Flexible optical metamaterials are often realized through the use of deformable substrates that are mainly composed of polymers. Polymer-based metamaterials are versatile and low-cost, as they can be easily processed via spin-coating, thermal curing, and well-established microfabrication techniques. Among them, poly-dimethyl-siloxane (PDMS) is a popular choice. As a soft polymer, PDMS can be easily integrated with nonplanar structures and enables direct pattern transfer, benefiting from its low surface energy. The elastic nature of PDMS and its transparency make it a good candidate to realize a deformable metamaterial over a broad optical bandwidth. Chanda et al. fabricated a large-area (8.7 cm × 8.7 cm) bendable NIM on a PDMS polymer substrate, as shown in Fig. 2a [81]. The metamaterial displays negative refractive indices in the NIR wavelength range, as shown in Fig. 2b. Similarly, a nanoimprinted large-area NIM on a PDMS substrate can be engineered to show negative RI in visible wavelength regime [82]. A mechanically tunable titanium dioxide (TiO2) dielectric resonator metasurface on a PDMS substrate has also demonstrated strain-dependent transmission spectra [83]. Other PDMS-based optical metamaterials include highly compliant metamaterials with large frequency tunability (~ 400 nm) at NIR range [85], and high-performance surface enhanced Raman scattering (SERS) devices [86].

Fig. 2
figure2

Polymer-based optical metamaterials. a A large-area (8.7 cm × 8.7 cm) flexible PDMS based Ag negative index metamaterial (NIM) that shows negative index of refraction at optical frequencies.
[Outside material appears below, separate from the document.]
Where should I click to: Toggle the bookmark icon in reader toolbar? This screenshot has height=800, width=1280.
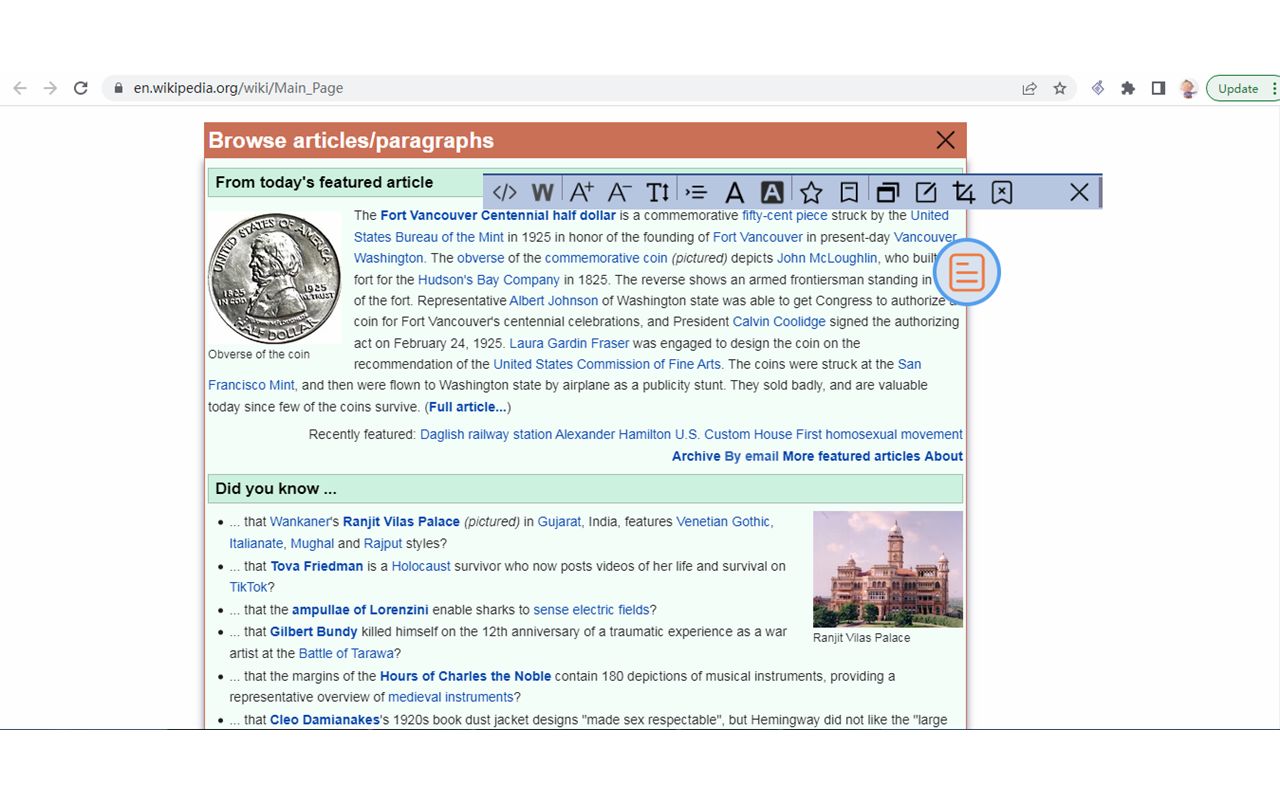(849, 192)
PDMS has the advantage of enabling direct pattern transfer, benefiting from PDMS’s low surface energy. b The transmission (T) and reflection (R) spectra of the large-area PDMS-based Ag NIM metamaterial. The metamaterial shows negative RI at a wavelength range of 1.7 µm to 2.4 µm. c An illustration of a flexible metamaterial consists of Au nanodisk array on top of an SU-8 substrate. SU-8 has high chemical and thermal resistance and good mechanical properties, rendering it useful as a flexible metamaterial substrate. d The reflection and transmission spectra of a flat (left) and a bent (right) SU-8-based flexible gold nanodisk metamaterial. The reflection is dependent on bending, but transmission of this flexible metamaterial is invariant of bending. e A scanning electron microscopy (SEM) image of a PEN-based Au split ring resonator (SRR) metamaterial. PEN has a high glass transition temperature and is transparent in visible and near-infrared (NIR) wavelength ranges. f The transmission spectra across visible and NIR wavelength ranges of a PEN-based Au SRR metamaterial with and without an applied out-of-plane strain. Given a strain of 1232 Pa, the electric peak shifts from 894 to 973 nm, showing a sensitivity of 0.06 nm/Pa. a, b Reprinted with permission from [81], Copyright (2011) Nature Publishing Group. c, d Reprinted with permission from [89], Copyright (2011) AIP Publishing LLC. e, f Reprinted with permission from [91], Copyright (2011) ACS Publications

Full size image

Polyimide is also widely used as the substrate for metamaterials. Choi et al. demonstrated a flexible metamaterial supported with polyimide layers instead of the more rigid oxide layers [87]. The soft polyimide layers make the fabrication of NIM metamaterial easier, without complicated backside etching. SU-8 is another candidate for the substrate of flexible metamaterials. Falco et al. fabricated nano-antennas and fishnet metamaterials on SU-8 layers, as shown in Fig. 2c [88]. The same group then studied the influence of mechanical deformation on the optical behavior of metamaterials [89, 90]. While some might think that the deformation will always change the properties of metamaterials, they found that the resonant effect is invariant to bending but dependent on the stretching of the flexible metamaterial, as shown in Fig. 2d. Poly(ethylene naphthalate) (PEN) has also been employed as a soft substrate. Xu et al. fabricated a PEN-based Au SRR metamaterial (Fig. 2e) operating at visible and NIR wavelength ranges [91]. Its electrical and magnetic responses are highly sensitive to out-of-plane bending strain, as shown in Fig. 2f. Other than the aforementioned materials, flexible metamaterials have also been fabricated on a polystyrene substrate [92].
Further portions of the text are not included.